Dell Technologies introduces new EMC PowerProtect DD Series Appliances
By Tan Jee Yee October 15, 2019
- Data loss costs nearly double that of unplanned systems downtime
- New devices are designed to simplify and provide operational efficiencies
BUSINESSES moving to the cloud are an inevitability. But with more businesses entering the cloud game, the amount of data managed is also increasing.
According to the Dell EMC Global Data Protection Index – a study which surveyed 2,200 IT decision makers across 18 countries – organisations in APAC and Japan managed an average of 8.13 petabytes of data in 2018, a 384% increase compared to the data managed in 2016.
Organisations are also increasingly seeing value in data. The same study found that 92% of those surveyed around the world see “the potential value that data holds”, while 36% see data as “extremely valuable” and are currently monetising it. As many are noting, data may very well be the next oil.
Because of this, there’s also an important need to safeguard data. Dell’s survey found that 41% of those surveyed experienced downtime in the last 12 months, with an average cost of US$527,000. On the other hand, the 28% that experienced data loss in the last 12 months garnered an average cost of US$996,000.
In short, as noted by Dell Technologies’ Data Protection Solutions director Saravanan Krishnan, data loss costs nearly double that of unplanned systems downtime.
It is in this context that Dell Technologies has announced the availability of its PowerProtect DD Series Appliances – the next-generation of its Data Domain protection storage appliances – that is meant to help organisations protect, manage and recover data at scale across diverse environments.
On top of this, Dell Technologies has also announced new enhancements to the Dell EMC Cyber Recovery and Dell EMC PowerProtect Software.
Faster and more efficient
The Dell EMC PowerProtect DD Series Appliances are designed to simplify and provide operational efficiencies for data protection for multi-cloud workloads – especially important considering that most organisations have a combination of both public and private cloud use.

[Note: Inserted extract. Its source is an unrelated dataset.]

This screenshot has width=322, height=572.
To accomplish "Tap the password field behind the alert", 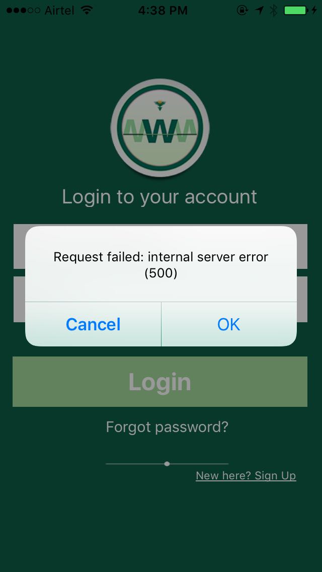I will coord(160,299).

Beyond that, PowerProtect DD boasts up to 38% faster backups and up to 36% faster restores, on top of instant access and instant-restore of up to 60,000 IOPS for up to 64 virtual machines, and support for 25GbE and 100GbE network speeds.
Saravanan says that the PowerProtect DD is also efficient, providing up to 1.25PB of usable capacity in a single rack with hardware-assisted compression, which improves logical capacity by up to 30% besides driving up to 65x data reduction. He adds that this smaller footprint delivers power and cooling savings of up to 35%.
PowerProtect DD is also scalable to meet future demands, including grow-in place capacity expansion ranging from one terabyte up to 1.25PB. It’s also meant to provide data protection for multi-cloud workloads, with support across multiple public clouds and can natively tier deduplicated data.
This is all tied together via a single pane of glass management system, where customers can get aggregated management for multiple systems, manage capacity and replications, and monitor the health and status of all their appliances on-premises and in the cloud.
For customers dealing with an influx of data, they will also have to prepare for cyber-threats. Dell Technologies’ EMC PowerProtect Cyber Recovery is now capable of supporting workloads protected by the PowerProtect Software and stored on Dell EMC PowerProtect DD Series Appliances.
This integration, Dell notes, enables customers to strengthen resilience with automated data recovery and provides peace of mind in the instance of large-scale data loss.
There are new enhancements to Cyber Recovery, which includes the ability to automate restoration from a secure, isolated vault, enabling customers to augment their existing data protection architecture with a secure copy of data removed from the surface of attack.
New servers and datacentres
The Dell EMC PowerProtect DD Series Appliances aren’t the only things introduced in Malaysia recently. Dell Technologies also launched a portfolio of new Dell EMC PowerEdge servers, as well as new Ready Solutions for High-Performance Computing (HPC) and simplified management integration with software and public cloud providers.
The new PowerEdge servers are said to be designed from the ground-up to address complex and varied demands of traditional, emerging and multi-cloud workloads. They’re designed to optimise the 2nd Gen AMD EPYC processor capabilities, and are engineered to meet the requirements for multi-cloud environments.
Dell says that the new servers enable improved Dell EMC vSAN Ready Node deployments with an up to 51% increase in input/outpet per second (IOPS) over previous generations of AMD EPYC processor-based PowerEdge systems.
What other new innovations and capabilities do they feature? Efficient TCO will be one of them – the new single-socket designs on them are capable of workloads that require two sockets, so essentially you get hardware and software cost savings and improved total cost of ownership.
The new servers also offer greater bandwidth, featuring up to 26% more PCIe lanes with 60% faster interconnect fabric, enabled by PCIe 4.0. And as for security, they offer built-in security from below the chipset and BIOS to the processor. AMD’s Secure Encrypted Virtualisation and Secure Memory Encryption is here, so the security does span from virtual machines to system memory.